◆ To do ◆
In the records below, find the line holding "The height and width of the screenshot is (679, 1052)." and the line holding "The height and width of the screenshot is (1156, 712).". Set down both, with every line between them, exactly.

◆ Provided entries ◆
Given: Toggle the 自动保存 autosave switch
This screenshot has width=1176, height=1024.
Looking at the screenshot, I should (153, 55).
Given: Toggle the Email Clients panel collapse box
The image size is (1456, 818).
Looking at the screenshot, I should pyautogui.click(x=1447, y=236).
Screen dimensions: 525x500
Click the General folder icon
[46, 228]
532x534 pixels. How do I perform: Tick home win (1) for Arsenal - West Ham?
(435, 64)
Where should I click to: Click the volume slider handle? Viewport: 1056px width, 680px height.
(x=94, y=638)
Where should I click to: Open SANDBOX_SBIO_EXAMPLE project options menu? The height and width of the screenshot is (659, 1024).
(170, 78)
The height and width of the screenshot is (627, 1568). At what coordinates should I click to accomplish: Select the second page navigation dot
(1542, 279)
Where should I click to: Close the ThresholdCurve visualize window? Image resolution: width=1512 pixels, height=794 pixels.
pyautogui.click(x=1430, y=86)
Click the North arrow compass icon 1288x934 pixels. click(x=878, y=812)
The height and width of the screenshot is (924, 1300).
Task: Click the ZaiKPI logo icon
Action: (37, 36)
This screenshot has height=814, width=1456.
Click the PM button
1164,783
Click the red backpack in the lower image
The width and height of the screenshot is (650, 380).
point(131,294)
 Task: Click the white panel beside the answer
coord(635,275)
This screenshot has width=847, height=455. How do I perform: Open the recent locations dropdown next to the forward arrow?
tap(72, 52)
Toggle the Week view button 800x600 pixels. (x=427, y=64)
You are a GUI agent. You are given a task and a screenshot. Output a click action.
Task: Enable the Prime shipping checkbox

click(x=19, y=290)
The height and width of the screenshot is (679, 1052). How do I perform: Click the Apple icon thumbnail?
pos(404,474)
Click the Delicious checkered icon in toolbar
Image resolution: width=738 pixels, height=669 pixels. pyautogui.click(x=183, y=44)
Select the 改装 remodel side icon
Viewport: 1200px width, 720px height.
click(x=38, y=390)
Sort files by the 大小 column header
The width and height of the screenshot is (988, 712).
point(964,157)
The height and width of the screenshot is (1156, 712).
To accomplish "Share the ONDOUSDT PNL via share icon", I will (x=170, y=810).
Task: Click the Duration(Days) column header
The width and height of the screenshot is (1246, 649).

◆ Answer box ◆
The height and width of the screenshot is (679, 1052). How do I perform: Click the Apple icon thumbnail?
pos(404,474)
Click the Delicious checkered icon in toolbar
Image resolution: width=738 pixels, height=669 pixels. pyautogui.click(x=183, y=44)
Select the 改装 remodel side icon
Viewport: 1200px width, 720px height.
click(x=38, y=390)
Sort files by the 大小 column header
The width and height of the screenshot is (988, 712).
point(964,157)
The height and width of the screenshot is (1156, 712).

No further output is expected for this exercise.